Quizás el mayor problema en todo esto es que no es algo nuevo o que nos pille por sorpresa. Sabemos perfectamente que el monte va a volver a arder en estas condiciones y que lo hará año tras año, salvo que las políticas en la materia den un giro de 180 grados. El cambio climático no puede ser una excusa, sino un contexto ineludible que obliga a actuar de forma urgente, con más medios y más coordinación. Saber que el fuego será cada vez más voraz y que las lluvias torrenciales serán cada vez más destructivas convierte en negligencia la ausencia de políticas de prevención, reforestación y ordenación territorial. No es la naturaleza lo que está fallando: son las instituciones.

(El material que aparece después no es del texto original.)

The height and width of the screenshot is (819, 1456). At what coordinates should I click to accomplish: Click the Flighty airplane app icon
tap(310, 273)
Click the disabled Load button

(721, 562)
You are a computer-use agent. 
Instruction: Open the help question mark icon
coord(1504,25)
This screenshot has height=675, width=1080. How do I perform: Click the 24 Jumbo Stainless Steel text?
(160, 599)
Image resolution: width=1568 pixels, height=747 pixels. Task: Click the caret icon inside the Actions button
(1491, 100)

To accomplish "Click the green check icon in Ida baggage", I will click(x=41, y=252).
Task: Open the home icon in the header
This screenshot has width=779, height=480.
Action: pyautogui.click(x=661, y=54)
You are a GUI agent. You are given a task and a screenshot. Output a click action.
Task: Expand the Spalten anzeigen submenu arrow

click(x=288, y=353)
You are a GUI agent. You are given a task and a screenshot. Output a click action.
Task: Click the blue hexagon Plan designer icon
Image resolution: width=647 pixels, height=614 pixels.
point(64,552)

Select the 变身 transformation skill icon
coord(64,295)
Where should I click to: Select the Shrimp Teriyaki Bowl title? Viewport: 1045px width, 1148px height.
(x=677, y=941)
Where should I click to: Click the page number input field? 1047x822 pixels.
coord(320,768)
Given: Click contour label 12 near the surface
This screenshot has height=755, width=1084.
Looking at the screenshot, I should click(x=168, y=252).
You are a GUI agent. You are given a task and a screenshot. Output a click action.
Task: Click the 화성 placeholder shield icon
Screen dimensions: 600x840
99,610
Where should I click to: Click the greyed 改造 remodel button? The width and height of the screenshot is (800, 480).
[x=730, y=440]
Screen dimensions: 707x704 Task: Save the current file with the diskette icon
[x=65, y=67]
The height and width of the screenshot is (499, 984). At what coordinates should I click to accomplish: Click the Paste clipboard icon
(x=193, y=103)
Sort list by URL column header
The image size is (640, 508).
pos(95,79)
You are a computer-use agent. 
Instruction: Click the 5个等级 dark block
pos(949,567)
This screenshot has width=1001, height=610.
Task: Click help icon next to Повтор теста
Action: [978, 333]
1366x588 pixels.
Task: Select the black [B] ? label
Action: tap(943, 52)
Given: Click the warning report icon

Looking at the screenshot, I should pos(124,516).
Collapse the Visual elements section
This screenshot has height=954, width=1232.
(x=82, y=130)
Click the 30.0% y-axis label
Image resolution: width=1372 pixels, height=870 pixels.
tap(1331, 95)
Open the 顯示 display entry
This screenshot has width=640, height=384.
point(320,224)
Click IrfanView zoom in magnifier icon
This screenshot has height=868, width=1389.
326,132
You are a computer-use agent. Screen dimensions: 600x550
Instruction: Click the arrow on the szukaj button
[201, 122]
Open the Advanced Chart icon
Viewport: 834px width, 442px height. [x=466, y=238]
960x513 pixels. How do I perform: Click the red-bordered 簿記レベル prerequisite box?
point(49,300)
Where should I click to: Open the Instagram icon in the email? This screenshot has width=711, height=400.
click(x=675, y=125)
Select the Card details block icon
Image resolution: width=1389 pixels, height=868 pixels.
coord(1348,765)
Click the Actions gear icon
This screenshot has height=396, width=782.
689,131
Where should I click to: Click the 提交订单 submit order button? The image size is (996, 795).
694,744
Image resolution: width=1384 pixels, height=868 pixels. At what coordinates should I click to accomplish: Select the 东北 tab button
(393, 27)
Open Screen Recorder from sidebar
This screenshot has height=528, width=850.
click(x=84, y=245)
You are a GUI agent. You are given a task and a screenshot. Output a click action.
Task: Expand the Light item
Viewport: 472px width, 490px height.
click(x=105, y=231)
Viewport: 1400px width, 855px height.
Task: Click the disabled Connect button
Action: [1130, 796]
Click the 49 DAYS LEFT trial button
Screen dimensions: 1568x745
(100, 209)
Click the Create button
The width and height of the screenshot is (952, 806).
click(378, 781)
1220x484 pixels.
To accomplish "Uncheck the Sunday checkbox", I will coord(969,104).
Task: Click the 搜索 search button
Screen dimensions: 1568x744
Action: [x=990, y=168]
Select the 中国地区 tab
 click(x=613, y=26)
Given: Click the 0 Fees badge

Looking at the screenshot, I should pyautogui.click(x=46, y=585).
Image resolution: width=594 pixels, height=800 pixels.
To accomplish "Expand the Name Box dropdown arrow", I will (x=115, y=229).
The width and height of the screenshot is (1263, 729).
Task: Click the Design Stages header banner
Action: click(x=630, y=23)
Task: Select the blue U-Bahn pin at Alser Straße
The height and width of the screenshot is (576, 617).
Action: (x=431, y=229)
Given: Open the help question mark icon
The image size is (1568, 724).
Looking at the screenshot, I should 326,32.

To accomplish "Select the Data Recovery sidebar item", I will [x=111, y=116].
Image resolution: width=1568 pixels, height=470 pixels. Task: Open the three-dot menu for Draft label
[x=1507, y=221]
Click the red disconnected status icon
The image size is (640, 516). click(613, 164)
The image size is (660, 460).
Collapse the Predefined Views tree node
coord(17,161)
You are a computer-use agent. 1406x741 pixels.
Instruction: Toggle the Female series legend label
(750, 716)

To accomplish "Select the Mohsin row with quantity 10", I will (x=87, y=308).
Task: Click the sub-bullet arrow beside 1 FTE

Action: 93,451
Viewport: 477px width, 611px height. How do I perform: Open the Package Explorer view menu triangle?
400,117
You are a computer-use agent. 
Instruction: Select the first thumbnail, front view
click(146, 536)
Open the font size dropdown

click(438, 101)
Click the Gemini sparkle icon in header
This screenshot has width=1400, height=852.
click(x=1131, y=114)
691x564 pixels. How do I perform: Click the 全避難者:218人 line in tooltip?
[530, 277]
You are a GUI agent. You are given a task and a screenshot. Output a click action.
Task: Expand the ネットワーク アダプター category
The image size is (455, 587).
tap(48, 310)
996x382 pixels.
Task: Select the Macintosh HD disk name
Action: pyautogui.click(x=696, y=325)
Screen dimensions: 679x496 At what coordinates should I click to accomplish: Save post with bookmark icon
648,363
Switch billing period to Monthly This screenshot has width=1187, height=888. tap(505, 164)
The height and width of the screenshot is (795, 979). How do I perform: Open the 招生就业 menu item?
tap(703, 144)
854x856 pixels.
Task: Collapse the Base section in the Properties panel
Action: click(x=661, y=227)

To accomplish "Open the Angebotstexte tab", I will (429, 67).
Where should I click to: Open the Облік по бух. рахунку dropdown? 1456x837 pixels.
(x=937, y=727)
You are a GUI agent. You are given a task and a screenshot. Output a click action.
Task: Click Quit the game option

Sabemos perfectamente que el monte va a volver a arder en estas condiciones y que lo hará año tras año, salvo que las políticas en la materia den un giro de 180 grados
Y con esto llegamos al asunto más delicado que provocan los incendios que no es otro que la desafección política. No se trata solo de montes y viviendas arrasadas, de brigadistas que se dejan la vida intentando evitarlo con trajes rotos, literalmente rotos. Se trata de esa terrible sensación que como las olas de calor recorre ya toda España de forma asfixiante. Gobierne quien gobierne, nada cambia. La gente ve a voluntarios jugándose la vida mientras que presidentes varios interrumpen sus vacaciones para visitar brevemente zonas afectadas. El barómetro del CIS de mayo lo refleja con crudeza, más del 18.1% de la ciudadanía refleja a los partidos políticos y al Gobierno como principal problema del país. Un 92% considera que estamos poco o nada preparados para fenómenos climáticos extremos. La confianza en las instituciones se derrumba, y no porque crezca la antipolítica, sino porque los políticos y sus políticas no están respondiendo a la altura de las emergencias que estamos viviendo. Arde con los montes la esperanza de que las cosas pueden ser diferentes. Si los incendios se apagan en invierno, las elecciones se ganan en las decisiones políticas mientras se gobierna. La desafección política nace justo ahí, con la constatación de que se sabe lo que hay que hacer y no se hace. Tengan, señores políticos, al menos la decencia de dejar de hablar de catástrofes naturales inevitables y comiencen a hablar de decisiones políticas revisables: la falta de inversión, la ausencia de planificación, la pasividad ante el avance del eucalipto, la falta de coordinación entre Estado y autonomías, la resistencia a transformar un modelo territorial que deja al rural abandonado y expuesto. Para que nunca más haya incendios, necesitamos que nunca más haya Gobiernos que los consideren inevitables. No se confundan: no hay mayor defensa de la política que creer que con otros gobiernos las cosas podrían ser de otro modo. No solo arde la tierra, también nosotras. Estamos quemadas. Estamos ya demasiado quemadas para seguir en silencio.